Your goal:
Output the entries that follow character for character. Leave every image out.

[Stored records]
○ ○ ○

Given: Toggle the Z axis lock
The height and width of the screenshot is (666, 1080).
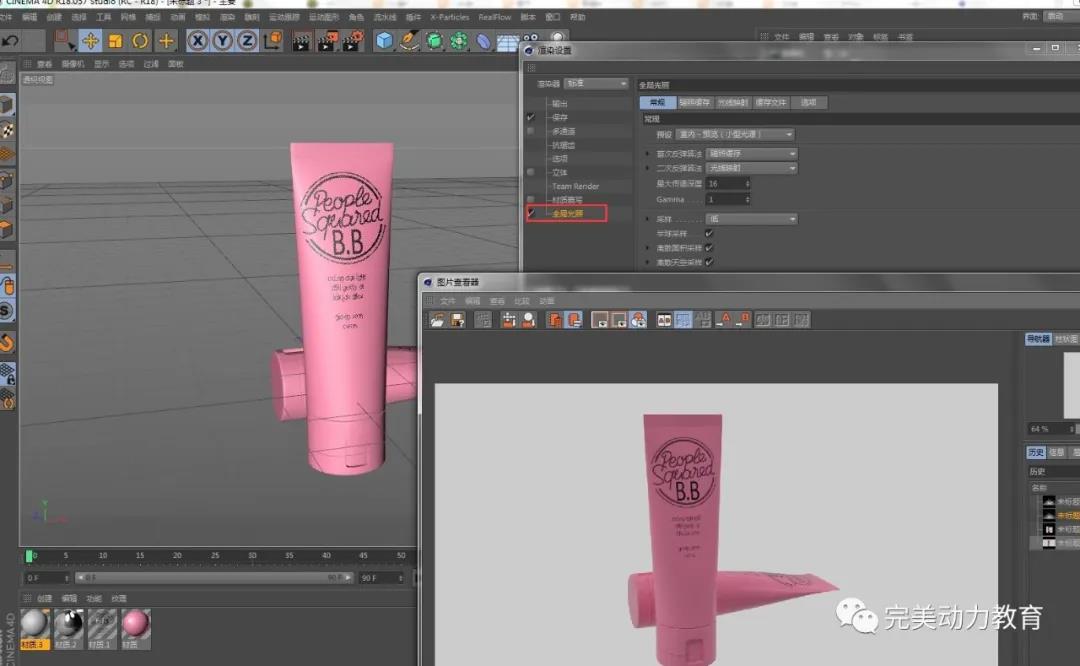Looking at the screenshot, I should click(x=246, y=41).
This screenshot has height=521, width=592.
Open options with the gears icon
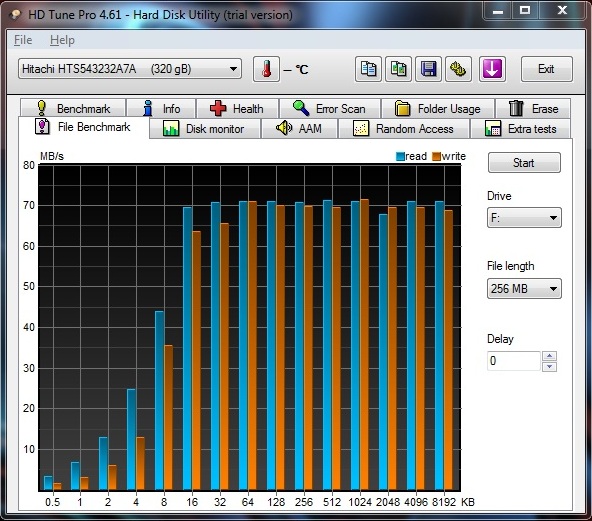coord(458,69)
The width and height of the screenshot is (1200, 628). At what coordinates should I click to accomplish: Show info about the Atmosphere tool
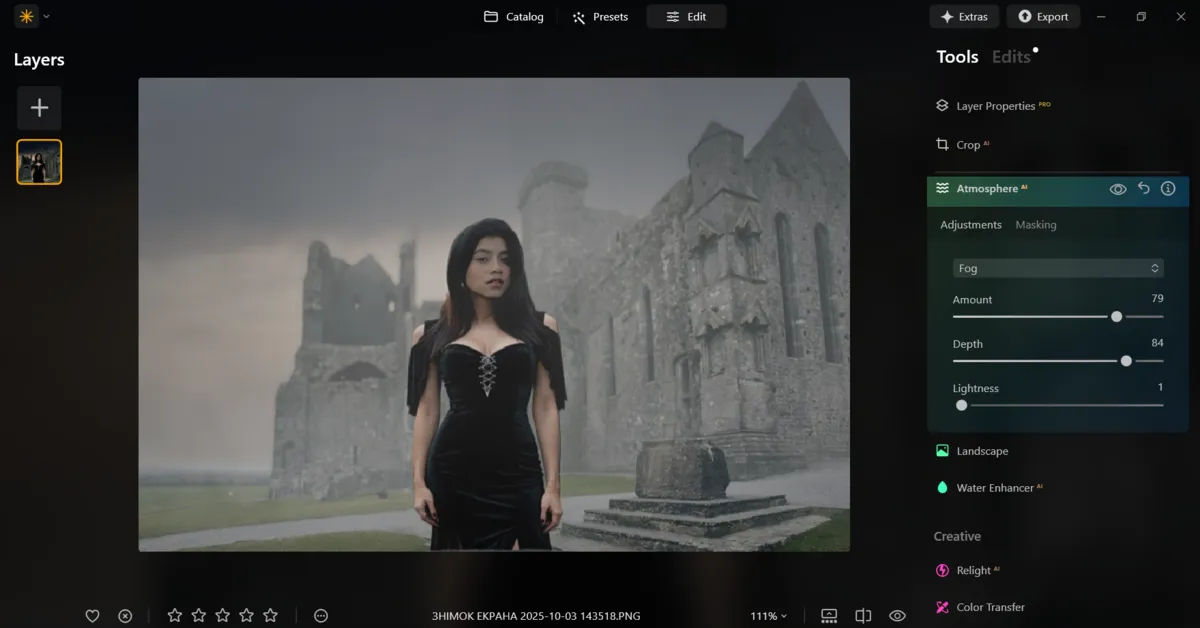pos(1167,188)
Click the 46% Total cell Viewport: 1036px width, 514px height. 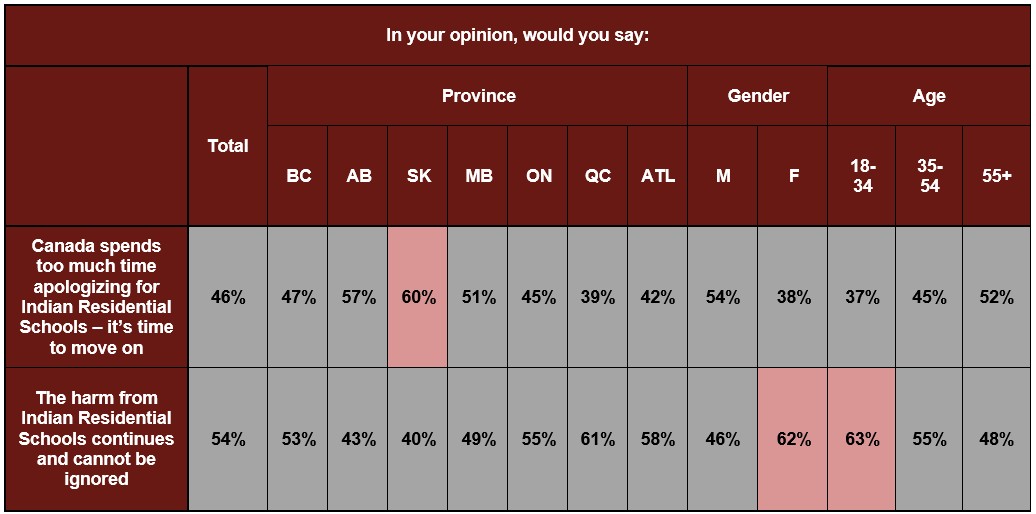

○ ○ ○

Written answer:
Given: Toggle the Z axis lock
The height and width of the screenshot is (666, 1080).
Looking at the screenshot, I should click(x=246, y=41).
This screenshot has height=521, width=592.
Open options with the gears icon
coord(458,69)
The width and height of the screenshot is (1200, 628). At what coordinates should I click to accomplish: Show info about the Atmosphere tool
pos(1167,188)
Click the 46% Total cell Viewport: 1036px width, 514px height. 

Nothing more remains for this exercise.